-- Entries shown follows --

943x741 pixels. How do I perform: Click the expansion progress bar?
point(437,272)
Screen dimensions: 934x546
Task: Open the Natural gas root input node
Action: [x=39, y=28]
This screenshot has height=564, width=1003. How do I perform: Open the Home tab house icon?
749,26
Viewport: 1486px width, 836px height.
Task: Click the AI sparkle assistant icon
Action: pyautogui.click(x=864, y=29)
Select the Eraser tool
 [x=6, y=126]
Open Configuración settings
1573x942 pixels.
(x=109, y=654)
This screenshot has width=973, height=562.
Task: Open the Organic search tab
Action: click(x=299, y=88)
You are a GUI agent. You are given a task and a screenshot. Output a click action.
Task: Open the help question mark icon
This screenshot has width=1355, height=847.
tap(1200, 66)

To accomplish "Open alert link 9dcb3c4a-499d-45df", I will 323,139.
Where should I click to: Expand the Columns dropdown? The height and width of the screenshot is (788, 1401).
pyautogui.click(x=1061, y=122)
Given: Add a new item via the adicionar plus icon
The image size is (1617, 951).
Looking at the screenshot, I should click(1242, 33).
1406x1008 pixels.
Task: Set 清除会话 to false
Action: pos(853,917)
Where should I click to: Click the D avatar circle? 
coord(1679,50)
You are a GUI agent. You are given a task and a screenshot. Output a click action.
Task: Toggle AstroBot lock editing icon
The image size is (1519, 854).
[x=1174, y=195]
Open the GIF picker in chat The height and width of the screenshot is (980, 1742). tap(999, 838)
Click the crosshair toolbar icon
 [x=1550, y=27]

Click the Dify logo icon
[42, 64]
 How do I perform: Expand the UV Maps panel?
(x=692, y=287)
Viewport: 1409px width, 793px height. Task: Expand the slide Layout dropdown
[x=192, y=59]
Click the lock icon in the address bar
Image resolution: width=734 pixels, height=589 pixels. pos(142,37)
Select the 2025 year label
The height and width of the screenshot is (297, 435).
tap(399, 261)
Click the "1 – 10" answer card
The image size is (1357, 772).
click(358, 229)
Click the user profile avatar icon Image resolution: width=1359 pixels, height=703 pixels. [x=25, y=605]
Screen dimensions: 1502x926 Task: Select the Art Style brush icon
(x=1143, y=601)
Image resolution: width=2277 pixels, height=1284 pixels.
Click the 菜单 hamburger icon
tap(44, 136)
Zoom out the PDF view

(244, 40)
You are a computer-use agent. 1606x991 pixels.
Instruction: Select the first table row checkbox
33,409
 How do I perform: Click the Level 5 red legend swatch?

-- Entries shown concluded --

- Work item
Quote, with nothing altered, all lines from the start of the entries to the line that carries "Open Configuración settings", inclusive.

- Answer to this exercise
943x741 pixels. How do I perform: Click the expansion progress bar?
point(437,272)
Screen dimensions: 934x546
Task: Open the Natural gas root input node
Action: [x=39, y=28]
This screenshot has height=564, width=1003. How do I perform: Open the Home tab house icon?
749,26
Viewport: 1486px width, 836px height.
Task: Click the AI sparkle assistant icon
Action: pyautogui.click(x=864, y=29)
Select the Eraser tool
 [x=6, y=126]
Open Configuración settings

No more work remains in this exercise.